List every line in the data below that contains the word "Open". Case counts.

### Material for this exercise
— Begin —

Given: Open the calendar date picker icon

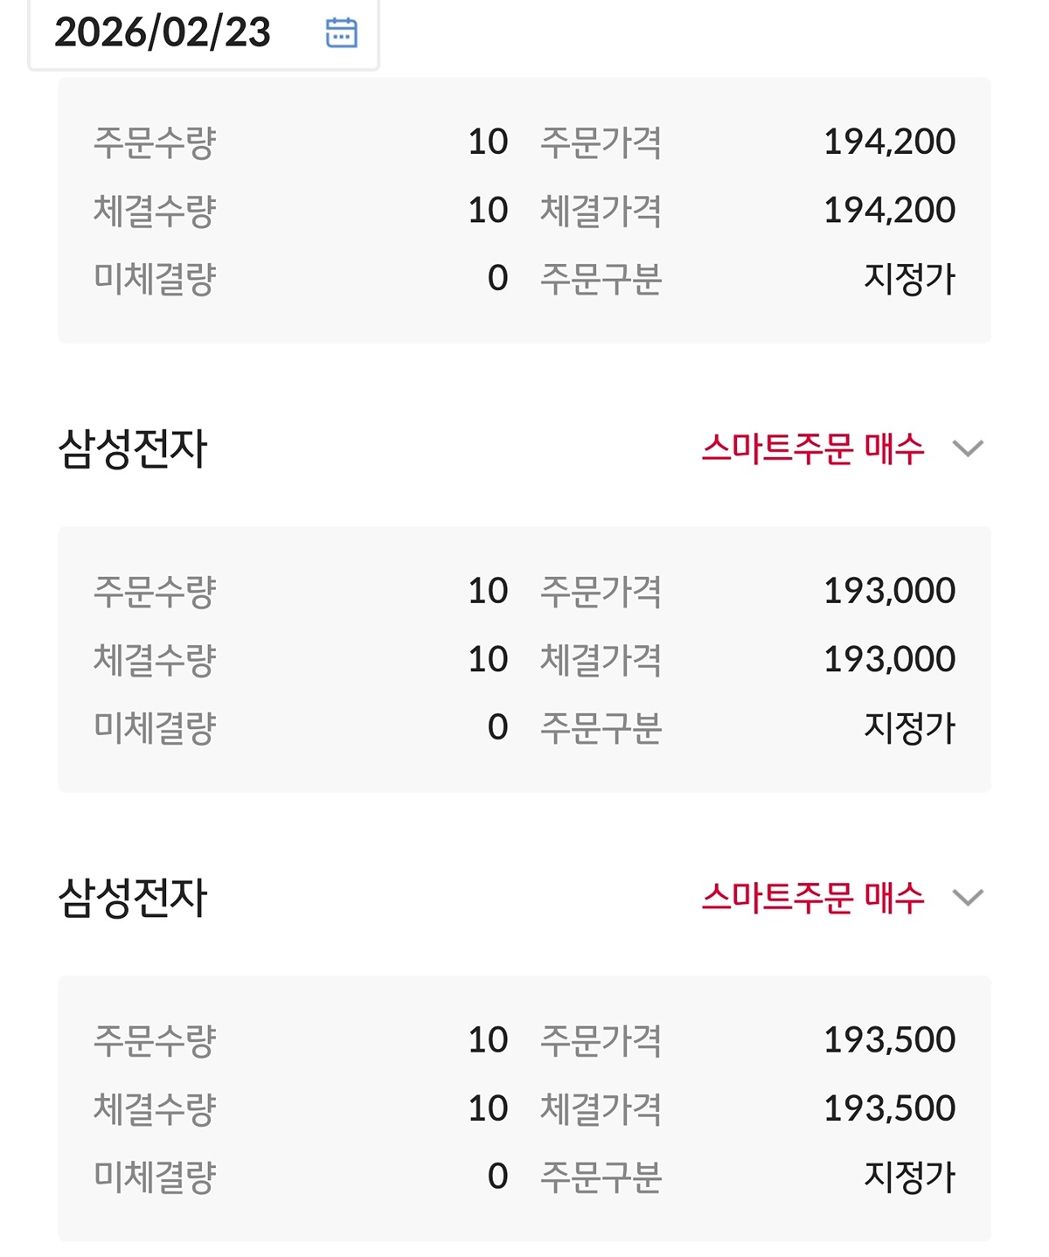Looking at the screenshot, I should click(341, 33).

— End —
— Begin —

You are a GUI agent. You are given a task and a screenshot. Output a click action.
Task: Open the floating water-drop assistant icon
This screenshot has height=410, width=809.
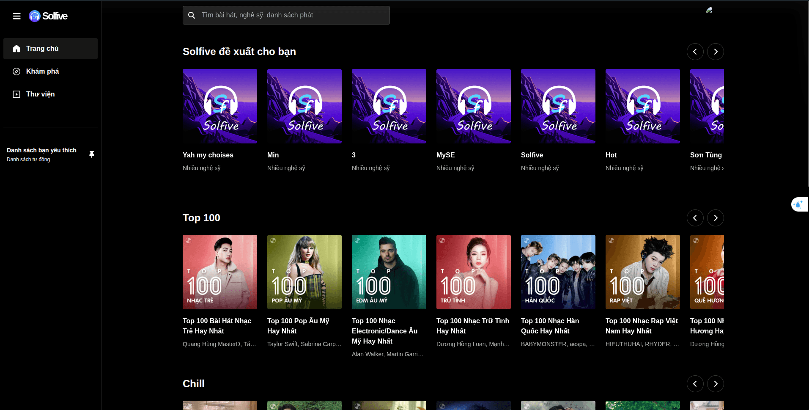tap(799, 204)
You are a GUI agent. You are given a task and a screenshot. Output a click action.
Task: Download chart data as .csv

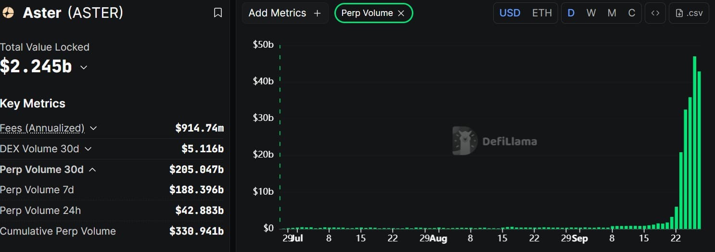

— End —

### Task result
Given: Open the calendar date picker icon
Task: Open the floating water-drop assistant icon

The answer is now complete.